Wednesday, August 27, 2014

Meanwhile, Back at the Ranch by Anne Isaacs

Meanwhile, Back at the Ranch by Anne Isaacs, illustrated by Kevin Hawkes

Rating: 4.5 stars

You could hear a pin drop when I read this very wordy picture book to my trio a few days ago.  Storyteller Anne Isaacs writes a fun tall tale about a rich widow ridding herself of suitors. I would never have predicted each of my children would care so much about the story!

And here's a brief synopsis of that story:

In 1870, the widow Tulip Jones inherits 35 million dollars and a ranch at By-Golly Gully, Texas.  She immediately hops the next boat over to America from her native England (she brings "two trunks of tea and her twelve pet tortoises" and three servants that would soon serve as ranch-hands). When the Widow Jones gets there, she and her three ladies-in-waiting soon realize that everything grows bigger in Texas.  "Potatoes are so big it only takes seven of them to make a dozen."  Her turtles grow to the size of thoroughbreds, and she treats them as the speedy steeds they become.
By Golly Gully was so hot that chickens laid hard-boiled eggs,
and lizards hobbled around on stilts to avoid
burning their feet on the ground.

But it's her money, not her green thumb or animal husbandry, that makes men line up for miles to propose to her. Every day she fends them off one at a time, and every night she sits and chats with Charlie, the ranch's baker, and eats the delicious things he makes for her to try.

She comes up with a plan to get rid of the suitors by making her hand in marriage something to be won in an impossible contest.  Meanwhile, back at the ranch, her three ranch hand pals come up with their own plan: to invite a thousand brides to come and take the thousand suitors off of the Widow Jones' hands.

These two plans unfold simultaneously and seamlessly, and my kids were wrapped up in the drama as Anne Isaacs builds up the story in a great, too tall Texas way.  I won't spill all the beans, but you've probably guessed that there were some very entertaining hiccups in each of the plans, and the thousand brides end up scaring away the main bad guys--the Hole in the Pants Gang--because these guys would rather go to jail than get married.

(I did my best not to laugh out loud and then explain why that was so funny on that point while reading to my kids.)

Anyway, the three ranch hands also find husbands so the Widow Jones is left...alone.  Just for the moment, because her baker Charlie has more to offer her than a baked good at the end of her last day of suitors.  He has a diamond ring for her to try.  It's a happy ending after a long, rollicking tale that just feels good to everyone.

Hats off to Anne Isaacs here for writing such a break-the-rules long picture book that really would be less good if it was less wordy.  I'm surprised I like it so much because the story is all about getting hitched, and I think the normal picture book audience is too young to think much about that.  And it's looooong...I'm surprised three year old Kiefer sat through it.

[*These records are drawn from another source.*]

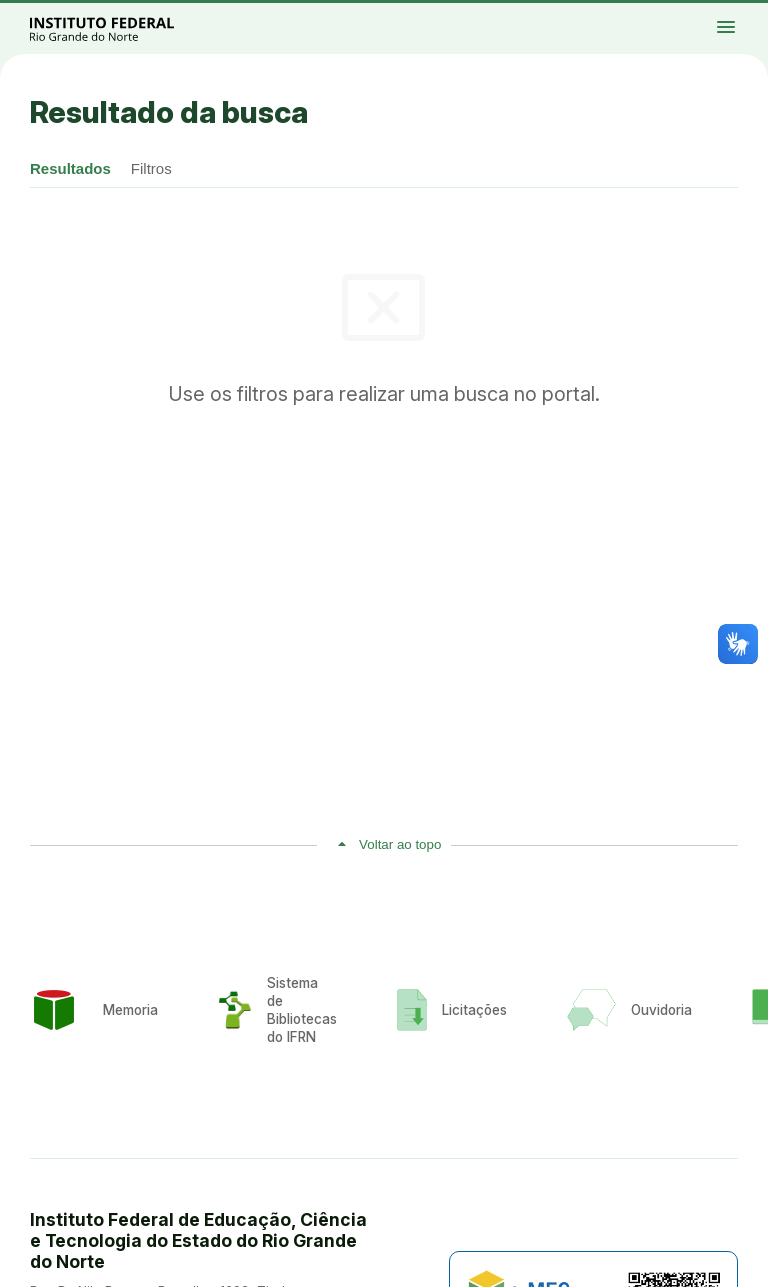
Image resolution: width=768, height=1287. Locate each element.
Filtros (151, 168)
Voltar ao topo (400, 844)
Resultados (70, 168)
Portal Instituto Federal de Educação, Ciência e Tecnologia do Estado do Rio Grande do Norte (124, 28)
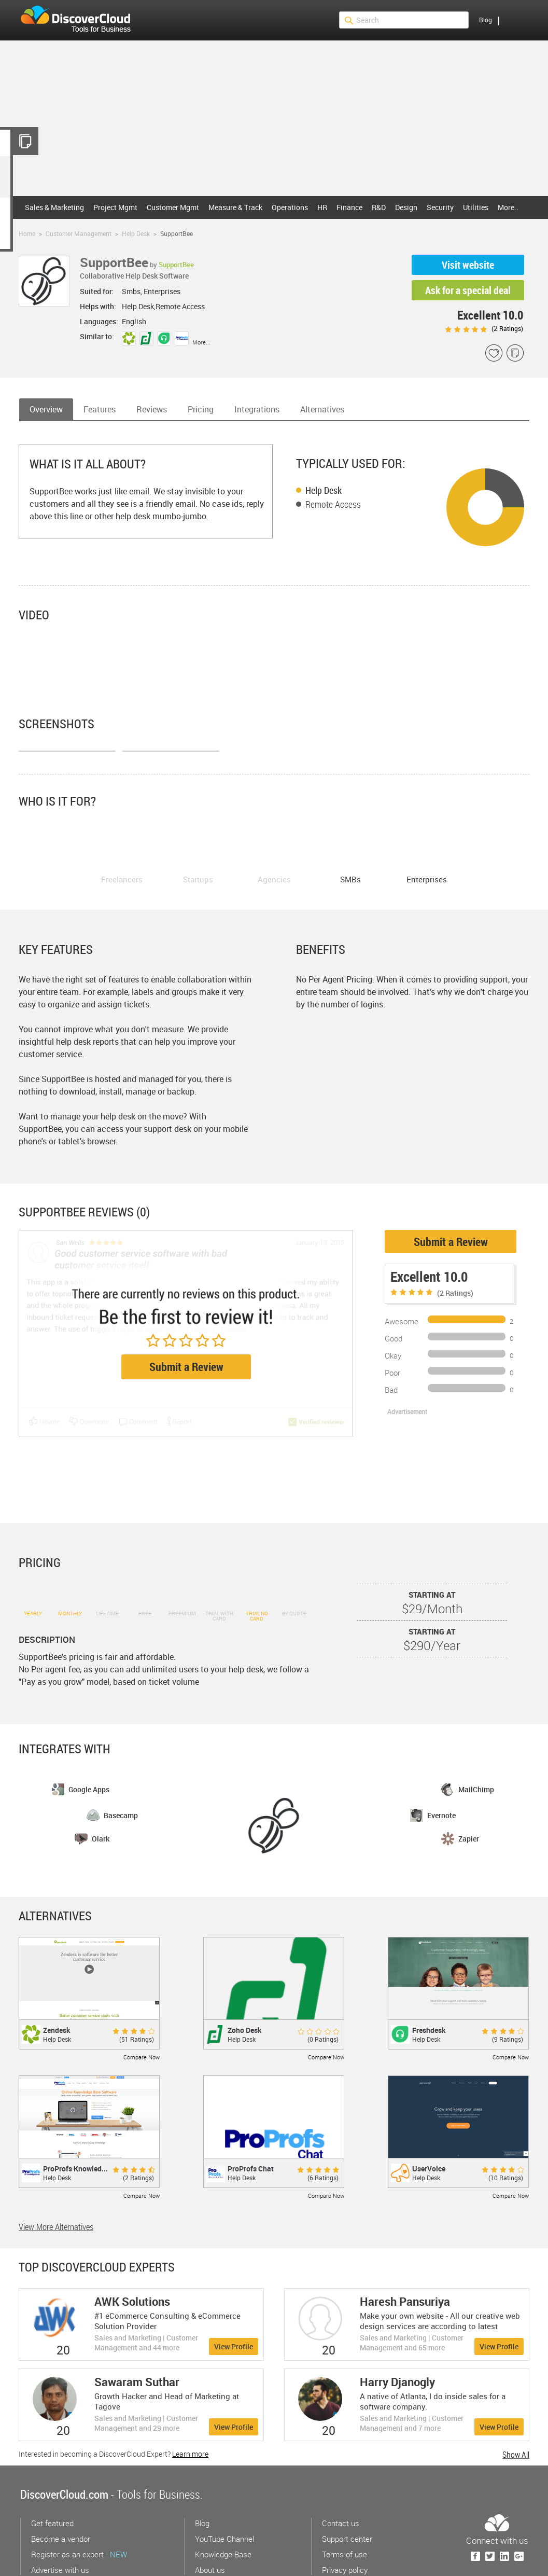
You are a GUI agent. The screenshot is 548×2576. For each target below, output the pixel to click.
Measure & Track (235, 207)
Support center (347, 2486)
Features (99, 409)
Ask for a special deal (468, 290)
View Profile (233, 2294)
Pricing (201, 409)
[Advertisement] (274, 118)
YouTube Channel (224, 2486)
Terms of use (344, 2502)
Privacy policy (345, 2517)
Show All (515, 2402)
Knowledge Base (223, 2502)
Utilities (475, 207)
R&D (379, 207)
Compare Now (141, 2005)
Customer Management (78, 233)
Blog (485, 20)
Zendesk (57, 1978)
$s (82, 20)
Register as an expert (79, 2502)
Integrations (256, 409)
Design (406, 207)
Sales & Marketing (54, 207)
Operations (290, 207)
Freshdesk (429, 1978)
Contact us (340, 2471)
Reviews (151, 409)
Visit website (468, 265)
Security (440, 207)
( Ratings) (484, 328)
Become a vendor (60, 2486)
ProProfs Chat (251, 2116)
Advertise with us (60, 2517)
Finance (349, 207)
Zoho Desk (245, 1978)
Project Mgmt (115, 207)
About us (210, 2517)
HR (322, 207)
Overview (46, 409)
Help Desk (136, 233)
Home (27, 233)
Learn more (190, 2401)
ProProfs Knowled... (75, 2116)
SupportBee (176, 264)
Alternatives (322, 409)
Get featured (52, 2471)
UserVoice (428, 2116)
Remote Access (333, 504)
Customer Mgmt (173, 207)
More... (201, 342)
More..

Illustrator Kevin Hawkes might be a big part of the reason he did.  Hawkes is incredible, crazy talented, excelling at making downright impossible things look like they could happen tomorrow morning, if only you were in the right place.  He illustrated one of my favorite holiday books, Santa From Cincinnati, as well as two books I've not reviewed but bought because the illustrations just blew me away (the stories are wonderful, too!): The Library Lion and Velma Gratch and the Way Cool Butterfly.

For me, Isaacs and Hawkes make a fantastic duo.  I'd like to see them pair up again!